→ **Activité 1**: Sélectionnez dans la liste ci-dessous toutes les lignes contenant la chaîne « axis », en tenant compte de la casse, puis recopiez-les.

→ **Texte fourni**:
· · · ·
La bataille fut un sérieux revers pour les Alliés et l’un des plus grands succès ottomans durant le conflit. En Turquie, l’affrontement est resté célèbre car il marqua le début de l’ascension de Mustafa Kemal qui devint par la suite un des principaux acteurs de la guerre d’indépendance et le premier président du pays. La campagne fut également un élément fondateur de l’identité nationale turque. Commémorée sous le nom de journée de l’ANZAC, la date du débarquement du 25 avril est la plus importante célébration militaire en Australie et en Nouvelle-Zélande, où elle surpasse le jour du Souvenir du 11 novembre.


Au début du XXe siècle, l’Empire ottoman était surnommé l’« homme malade de l’Europe » en raison de son instabilité politique, des revers militaires et des tensions sociales liées à un siècle de déclin. En 1908, un groupe d’officiers appelés les Jeunes-Turcs prit le pouvoir lors d’un coup d’État ; le sultan Abdülhamid II fut renversé et son frère Mehmed V lui succéda même s’il n’avait plus aucun pouvoir. Le nouveau régime lança de nombreuses réformes afin de moderniser l’économie et l’administration de l’Empire. L’Allemagne était déjà un soutien de l’Empire et elle finançait plusieurs projets de modernisation comme le chemin de fer Berlin-Bagdad. Son influence s’accrut aux dépens de la présence britannique traditionnelle et des officiers allemands participèrent à la réorganisation de l’armée. Malgré ces investissements, les ressources de l’Empire furent épuisées par les guerres balkaniques en 1912 et 1913. La faction pro-allemande menée par Enver Pacha, l’ancien attaché militaire ottoman à Berlin, s’opposa à l’influence britannique au sein du gouvernement et renforça les liens de l’Empire avec l’Allemagne. Ce rapprochement se traduisit en décembre 1913 par l’arrivée à Constantinople d’une mission militaire allemande menée par le général Otto Liman von Sanders. Dans le même temps, la position  géographique de l’Empire signifiait que sa neutralité revêtait une importance considérable pour la Russie et ses alliés français et britanniques dans le cas d’une guerre en Europe.
· · · ·
→ **Activité 2**: Recopiez en entier et mot pour mot le texte fourni ci-dessus.

(Entrées de données enregistrées)
· · · ·
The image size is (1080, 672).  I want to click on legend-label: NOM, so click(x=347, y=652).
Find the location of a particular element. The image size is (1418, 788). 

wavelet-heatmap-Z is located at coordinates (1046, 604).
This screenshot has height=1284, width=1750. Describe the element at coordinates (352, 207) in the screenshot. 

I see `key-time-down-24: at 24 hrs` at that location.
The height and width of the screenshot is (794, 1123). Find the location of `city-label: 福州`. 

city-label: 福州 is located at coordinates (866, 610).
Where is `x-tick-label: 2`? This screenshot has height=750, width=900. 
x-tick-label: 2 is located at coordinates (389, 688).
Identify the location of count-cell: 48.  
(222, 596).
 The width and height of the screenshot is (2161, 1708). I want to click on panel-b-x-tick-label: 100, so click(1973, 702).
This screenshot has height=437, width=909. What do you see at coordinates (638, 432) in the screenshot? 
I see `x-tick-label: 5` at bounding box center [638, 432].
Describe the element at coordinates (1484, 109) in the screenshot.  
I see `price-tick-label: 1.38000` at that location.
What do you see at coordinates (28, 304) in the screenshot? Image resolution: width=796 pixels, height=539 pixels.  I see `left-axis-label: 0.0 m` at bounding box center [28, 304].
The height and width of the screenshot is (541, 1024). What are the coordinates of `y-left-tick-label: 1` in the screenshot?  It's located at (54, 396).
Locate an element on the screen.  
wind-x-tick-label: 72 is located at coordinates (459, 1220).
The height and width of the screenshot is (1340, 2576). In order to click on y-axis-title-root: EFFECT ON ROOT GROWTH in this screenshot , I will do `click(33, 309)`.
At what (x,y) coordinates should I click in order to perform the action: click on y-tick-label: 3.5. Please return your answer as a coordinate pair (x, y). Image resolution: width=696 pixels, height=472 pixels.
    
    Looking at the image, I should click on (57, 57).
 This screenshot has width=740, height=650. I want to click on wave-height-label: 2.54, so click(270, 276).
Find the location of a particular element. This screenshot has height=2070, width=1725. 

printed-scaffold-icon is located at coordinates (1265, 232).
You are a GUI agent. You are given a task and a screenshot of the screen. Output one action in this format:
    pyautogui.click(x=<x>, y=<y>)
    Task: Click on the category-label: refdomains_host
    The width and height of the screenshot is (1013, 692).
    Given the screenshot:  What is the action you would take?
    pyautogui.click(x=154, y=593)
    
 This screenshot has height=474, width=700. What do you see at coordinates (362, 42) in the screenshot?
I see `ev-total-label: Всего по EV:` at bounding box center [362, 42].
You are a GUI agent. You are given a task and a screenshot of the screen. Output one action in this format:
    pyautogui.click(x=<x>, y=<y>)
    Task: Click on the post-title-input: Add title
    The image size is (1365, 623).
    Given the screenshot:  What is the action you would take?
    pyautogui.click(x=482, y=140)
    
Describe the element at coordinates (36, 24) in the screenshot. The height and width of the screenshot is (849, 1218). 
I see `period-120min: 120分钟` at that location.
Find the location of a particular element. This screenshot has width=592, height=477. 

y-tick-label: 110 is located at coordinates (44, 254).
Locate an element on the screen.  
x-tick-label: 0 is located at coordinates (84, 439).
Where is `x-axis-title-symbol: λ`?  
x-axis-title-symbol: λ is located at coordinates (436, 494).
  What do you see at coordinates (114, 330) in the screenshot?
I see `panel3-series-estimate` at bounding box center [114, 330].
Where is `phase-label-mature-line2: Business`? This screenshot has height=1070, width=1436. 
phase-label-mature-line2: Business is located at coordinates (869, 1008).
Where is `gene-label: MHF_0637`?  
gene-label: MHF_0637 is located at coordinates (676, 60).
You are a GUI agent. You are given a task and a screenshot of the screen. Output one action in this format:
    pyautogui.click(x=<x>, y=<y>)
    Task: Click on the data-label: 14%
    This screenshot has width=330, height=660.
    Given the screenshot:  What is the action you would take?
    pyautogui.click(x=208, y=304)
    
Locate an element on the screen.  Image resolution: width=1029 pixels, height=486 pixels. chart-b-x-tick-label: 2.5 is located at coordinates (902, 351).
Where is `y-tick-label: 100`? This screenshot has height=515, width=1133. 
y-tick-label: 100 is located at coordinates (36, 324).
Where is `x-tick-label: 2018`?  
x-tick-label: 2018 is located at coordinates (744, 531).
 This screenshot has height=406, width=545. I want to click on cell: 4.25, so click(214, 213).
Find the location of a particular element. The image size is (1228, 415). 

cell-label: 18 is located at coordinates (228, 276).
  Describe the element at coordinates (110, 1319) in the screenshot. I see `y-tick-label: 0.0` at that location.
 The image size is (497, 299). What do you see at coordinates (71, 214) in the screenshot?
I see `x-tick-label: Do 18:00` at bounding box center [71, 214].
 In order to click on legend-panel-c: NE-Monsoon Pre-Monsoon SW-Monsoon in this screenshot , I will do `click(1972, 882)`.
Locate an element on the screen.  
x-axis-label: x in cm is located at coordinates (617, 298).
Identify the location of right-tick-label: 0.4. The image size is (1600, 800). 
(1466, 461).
· · · ·
→ **Réponse 1**:
What do you see at coordinates (28, 304) in the screenshot? Image resolution: width=796 pixels, height=539 pixels.  I see `left-axis-label: 0.0 m` at bounding box center [28, 304].
The height and width of the screenshot is (1340, 2576). In order to click on y-axis-title-root: EFFECT ON ROOT GROWTH in this screenshot , I will do `click(33, 309)`.
Where is `x-axis-title-symbol: λ`?  
x-axis-title-symbol: λ is located at coordinates (436, 494).
x-axis-label: x in cm is located at coordinates (617, 298).

→ **Réponse 2**:
La bataille fut un sérieux revers pour les Alliés et l’un des plus grands succès ottomans durant le conflit. En Turquie, l’affrontement est resté célèbre car il marqua le début de l’ascension de Mustafa Kemal qui devint par la suite un des principaux acteurs de la guerre d’indépendance et le premier président du pays. La campagne fut également un élément fondateur de l’identité nationale turque. Commémorée sous le nom de journée de l’ANZAC, la date du débarquement du 25 avril est la plus importante célébration militaire en Australie et en Nouvelle-Zélande, où elle surpasse le jour du Souvenir du 11 novembre.


Au début du XXe siècle, l’Empire ottoman était surnommé l’« homme malade de l’Europe » en raison de son instabilité politique, des revers militaires et des tensions sociales liées à un siècle de déclin. En 1908, un groupe d’officiers appelés les Jeunes-Turcs prit le pouvoir lors d’un coup d’État ; le sultan Abdülhamid II fut renversé et son frère Mehmed V lui succéda même s’il n’avait plus aucun pouvoir. Le nouveau régime lança de nombreuses réformes afin de moderniser l’économie et l’administration de l’Empire. L’Allemagne était déjà un soutien de l’Empire et elle finançait plusieurs projets de modernisation comme le chemin de fer Berlin-Bagdad. Son influence s’accrut aux dépens de la présence britannique traditionnelle et des officiers allemands participèrent à la réorganisation de l’armée. Malgré ces investissements, les ressources de l’Empire furent épuisées par les guerres balkaniques en 1912 et 1913. La faction pro-allemande menée par Enver Pacha, l’ancien attaché militaire ottoman à Berlin, s’opposa à l’influence britannique au sein du gouvernement et renforça les liens de l’Empire avec l’Allemagne. Ce rapprochement se traduisit en décembre 1913 par l’arrivée à Constantinople d’une mission militaire allemande menée par le général Otto Liman von Sanders. Dans le même temps, la position  géographique de l’Empire signifiait que sa neutralité revêtait une importance considérable pour la Russie et ses alliés français et britanniques dans le cas d’une guerre en Europe.